So I recently stumbled upon my old phone from when I was 16. I don’t know about you, but my now 19 almost 20 year old self is wildly different from my 16-year-old self. I was a sophomore in high school; an awkward, socially confused, pimple faced gal (not much has changed there I guess).
This phone is like a time capsule of who I once was, someone who feels so foreign to me now. The last text I sent was to a girl who used to be my best friend, the type of best friend you think it going to last forever, but who is no longer in my life at all. At the time, we did everything together and spoke 24/7 when we weren't together. And now we haven’t spoken in years.
If you scroll to the 4th last person I texted, it is my other best friend at the time. She was less of a friend I thought I was gonna have forever; I think I knew deep down our friendship wouldn’t be one I would take with me into adulthood. But we don’t talk anymore either.
She’s foreign to me now, but based on these texts I knew everything about her. I knew everything about both of them, and now they are strangers to me.
The more I scroll, the more I realize that I don’t regularly talk to any of the people I used to text. Besides my relatives, none of the people in my old messages align with the people in my current messages. A lot can change in three years; I’ve finished and graduated high school and completed my freshman year of college since I’ve had this phone. My entire social circle has changed, and I have changed.
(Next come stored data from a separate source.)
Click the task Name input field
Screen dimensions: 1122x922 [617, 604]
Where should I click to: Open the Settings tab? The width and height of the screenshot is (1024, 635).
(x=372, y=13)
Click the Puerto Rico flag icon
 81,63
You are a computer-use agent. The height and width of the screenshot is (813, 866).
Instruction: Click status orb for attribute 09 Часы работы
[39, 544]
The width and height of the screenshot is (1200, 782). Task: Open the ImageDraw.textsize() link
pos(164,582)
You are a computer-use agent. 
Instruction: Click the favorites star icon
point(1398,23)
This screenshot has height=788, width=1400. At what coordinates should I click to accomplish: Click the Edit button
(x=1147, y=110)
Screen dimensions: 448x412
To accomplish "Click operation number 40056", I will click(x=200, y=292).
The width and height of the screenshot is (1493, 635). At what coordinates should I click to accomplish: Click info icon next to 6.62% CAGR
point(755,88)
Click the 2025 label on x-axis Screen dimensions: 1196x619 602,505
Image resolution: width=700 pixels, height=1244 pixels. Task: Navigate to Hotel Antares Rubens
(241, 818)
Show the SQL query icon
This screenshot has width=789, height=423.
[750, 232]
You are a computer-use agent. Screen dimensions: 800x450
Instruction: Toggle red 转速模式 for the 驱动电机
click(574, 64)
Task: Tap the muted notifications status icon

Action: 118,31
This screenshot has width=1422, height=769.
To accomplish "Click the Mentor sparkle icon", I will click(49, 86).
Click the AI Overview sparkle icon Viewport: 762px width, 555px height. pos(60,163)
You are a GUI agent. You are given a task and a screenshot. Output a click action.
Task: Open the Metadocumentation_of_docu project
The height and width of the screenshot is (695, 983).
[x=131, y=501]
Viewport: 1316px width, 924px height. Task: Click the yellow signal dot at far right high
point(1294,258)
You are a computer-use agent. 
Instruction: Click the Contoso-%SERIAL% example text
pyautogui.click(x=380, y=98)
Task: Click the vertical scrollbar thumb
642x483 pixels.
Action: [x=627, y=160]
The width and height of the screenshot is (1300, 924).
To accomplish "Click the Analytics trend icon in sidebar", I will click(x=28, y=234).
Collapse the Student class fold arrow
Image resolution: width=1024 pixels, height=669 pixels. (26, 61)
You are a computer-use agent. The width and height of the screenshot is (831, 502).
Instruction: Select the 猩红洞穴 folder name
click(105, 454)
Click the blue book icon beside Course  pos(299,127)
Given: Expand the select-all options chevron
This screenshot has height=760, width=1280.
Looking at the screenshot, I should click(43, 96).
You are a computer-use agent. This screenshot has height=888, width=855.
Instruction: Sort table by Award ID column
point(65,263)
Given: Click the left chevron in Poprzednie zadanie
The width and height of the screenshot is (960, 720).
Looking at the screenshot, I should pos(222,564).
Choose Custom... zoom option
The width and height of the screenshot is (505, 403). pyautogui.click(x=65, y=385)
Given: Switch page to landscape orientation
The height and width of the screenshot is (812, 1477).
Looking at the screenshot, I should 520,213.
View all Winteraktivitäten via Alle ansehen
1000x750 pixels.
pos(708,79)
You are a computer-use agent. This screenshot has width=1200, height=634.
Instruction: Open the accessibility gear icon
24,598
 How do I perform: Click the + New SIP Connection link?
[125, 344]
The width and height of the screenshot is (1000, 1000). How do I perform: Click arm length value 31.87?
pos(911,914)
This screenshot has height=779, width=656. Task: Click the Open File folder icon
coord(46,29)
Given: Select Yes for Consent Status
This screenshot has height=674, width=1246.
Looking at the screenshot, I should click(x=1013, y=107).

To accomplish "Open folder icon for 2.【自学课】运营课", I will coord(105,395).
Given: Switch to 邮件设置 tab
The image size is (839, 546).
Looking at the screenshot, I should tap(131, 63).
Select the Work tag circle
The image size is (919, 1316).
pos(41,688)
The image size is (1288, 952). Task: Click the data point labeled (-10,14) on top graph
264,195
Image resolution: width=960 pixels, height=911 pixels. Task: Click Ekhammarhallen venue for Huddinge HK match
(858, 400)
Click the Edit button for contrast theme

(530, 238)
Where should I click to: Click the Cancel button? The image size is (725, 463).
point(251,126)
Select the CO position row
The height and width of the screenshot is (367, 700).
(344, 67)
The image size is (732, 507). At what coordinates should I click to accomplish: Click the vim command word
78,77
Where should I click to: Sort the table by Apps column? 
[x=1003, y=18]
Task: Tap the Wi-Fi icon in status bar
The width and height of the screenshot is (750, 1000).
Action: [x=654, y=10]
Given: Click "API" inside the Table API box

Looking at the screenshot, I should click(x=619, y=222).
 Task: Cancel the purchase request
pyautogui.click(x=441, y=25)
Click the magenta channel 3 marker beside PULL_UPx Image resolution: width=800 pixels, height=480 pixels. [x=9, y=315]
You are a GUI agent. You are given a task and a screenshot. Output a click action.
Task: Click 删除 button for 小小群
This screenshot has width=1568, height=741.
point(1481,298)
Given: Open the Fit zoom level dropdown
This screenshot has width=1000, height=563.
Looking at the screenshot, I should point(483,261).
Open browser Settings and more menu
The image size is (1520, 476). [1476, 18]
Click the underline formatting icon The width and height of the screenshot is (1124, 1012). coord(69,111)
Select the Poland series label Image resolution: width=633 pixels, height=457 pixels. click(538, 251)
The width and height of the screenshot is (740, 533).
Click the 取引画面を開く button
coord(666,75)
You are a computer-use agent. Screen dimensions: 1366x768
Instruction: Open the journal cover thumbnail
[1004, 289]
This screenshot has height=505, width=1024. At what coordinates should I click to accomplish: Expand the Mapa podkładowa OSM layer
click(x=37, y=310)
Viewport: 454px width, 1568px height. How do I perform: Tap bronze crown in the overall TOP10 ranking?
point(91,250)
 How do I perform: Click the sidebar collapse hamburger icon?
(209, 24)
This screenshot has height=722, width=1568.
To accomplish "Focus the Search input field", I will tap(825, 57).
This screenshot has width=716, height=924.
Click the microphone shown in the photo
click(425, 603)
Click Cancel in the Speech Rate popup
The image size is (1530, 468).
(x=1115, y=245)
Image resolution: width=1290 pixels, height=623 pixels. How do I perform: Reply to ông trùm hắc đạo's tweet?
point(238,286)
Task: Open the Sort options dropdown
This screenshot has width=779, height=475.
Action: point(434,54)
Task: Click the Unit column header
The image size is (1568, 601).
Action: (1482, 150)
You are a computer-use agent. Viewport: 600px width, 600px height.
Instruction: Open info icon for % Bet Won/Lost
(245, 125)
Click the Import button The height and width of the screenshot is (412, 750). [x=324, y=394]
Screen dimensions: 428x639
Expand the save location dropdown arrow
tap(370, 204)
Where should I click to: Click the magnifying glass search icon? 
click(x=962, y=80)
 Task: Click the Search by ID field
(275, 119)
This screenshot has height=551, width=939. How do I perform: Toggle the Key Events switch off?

My camera roll is riddled with disgusting photos of me. If you ask anyone that knows me personally, they’ll be able to tell you that I look absolutely nothing like I did in high school. That’s not me being overdramatic; I genuinely look like a different person. I think it’s the hair.
This trip down phone memory lane has opened my eyes up to something: while I may look different, and have a different life, and hang out with different people, I’m still me. Sure, I’m a new and improved version of me, but me nonetheless. After three years, my password is the same. I’ve had different passwords and phases since, but ultimately I’m the same, just older.